Extracted records

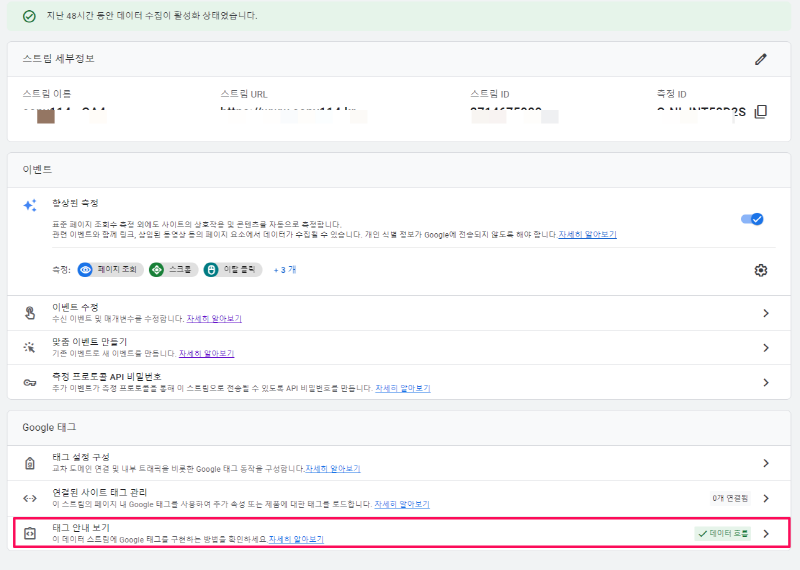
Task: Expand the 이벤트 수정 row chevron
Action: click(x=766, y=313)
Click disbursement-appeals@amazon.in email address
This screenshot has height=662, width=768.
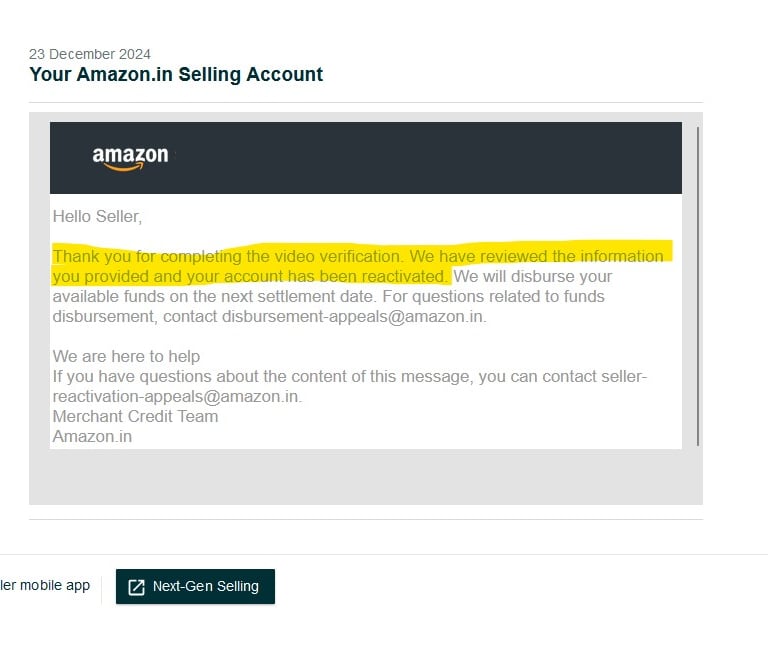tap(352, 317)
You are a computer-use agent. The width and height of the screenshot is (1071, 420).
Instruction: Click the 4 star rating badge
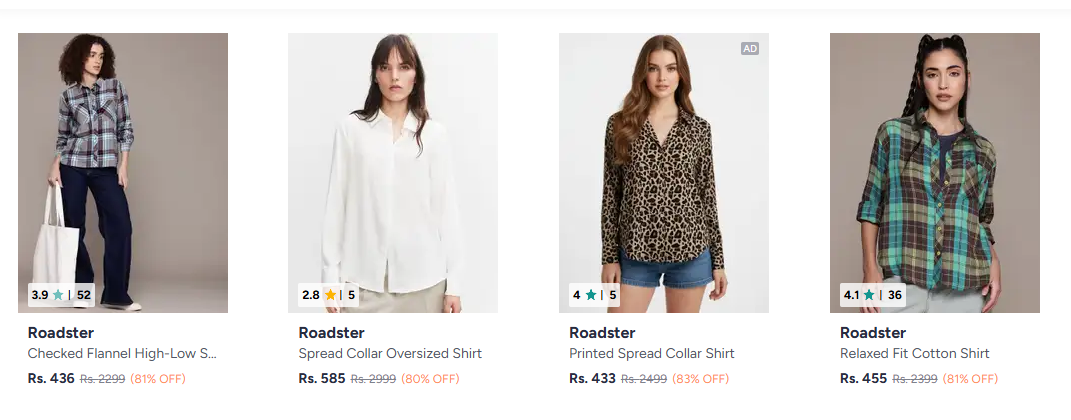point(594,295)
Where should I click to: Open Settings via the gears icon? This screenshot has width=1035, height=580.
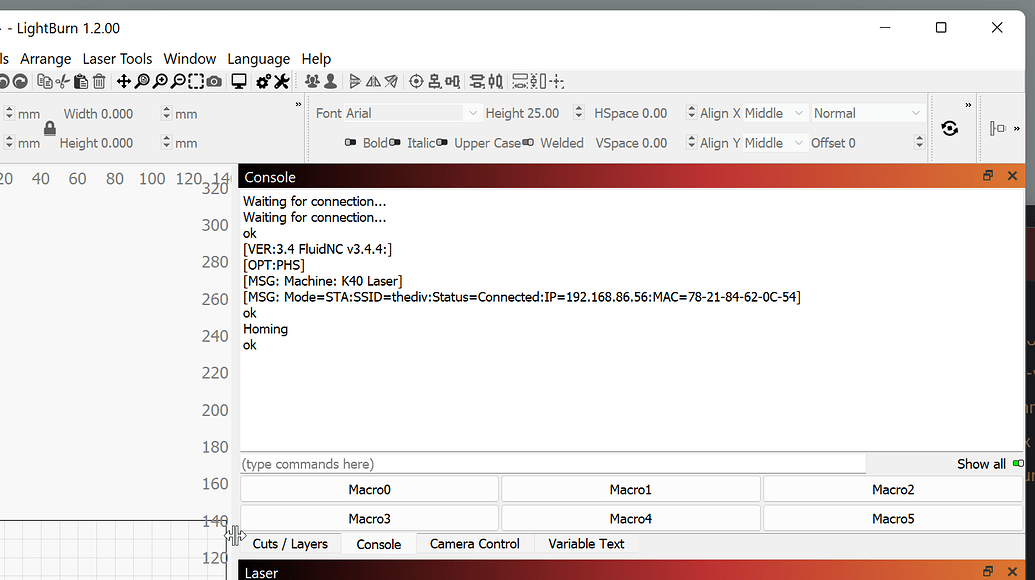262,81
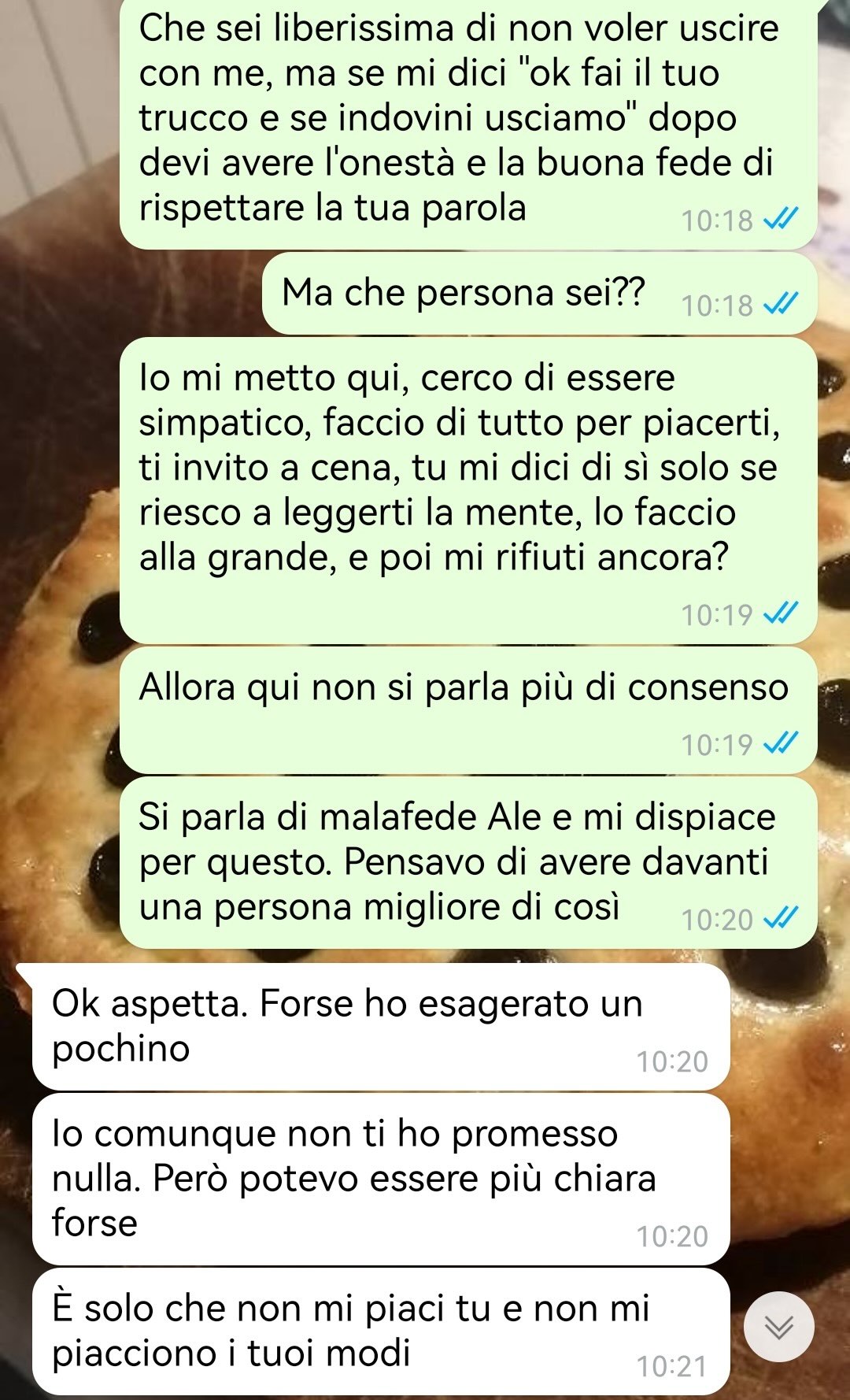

Exercise details: Rewrite all of the lines above, swapping "screenshot" for "image" wherever it occurs and leaving everything else as it stands. Omit the pictures from your answer.

Written answer:
Task: Expand the 이벤트 수정 row chevron
Action: click(x=766, y=313)
Click disbursement-appeals@amazon.in email address
This image has height=662, width=768.
tap(352, 317)
You are a computer-use agent. The width and height of the image is (1071, 420).
Instruction: Click the 4 star rating badge
point(594,295)
Where should I click to: Open Settings via the gears icon? This image has width=1035, height=580.
262,81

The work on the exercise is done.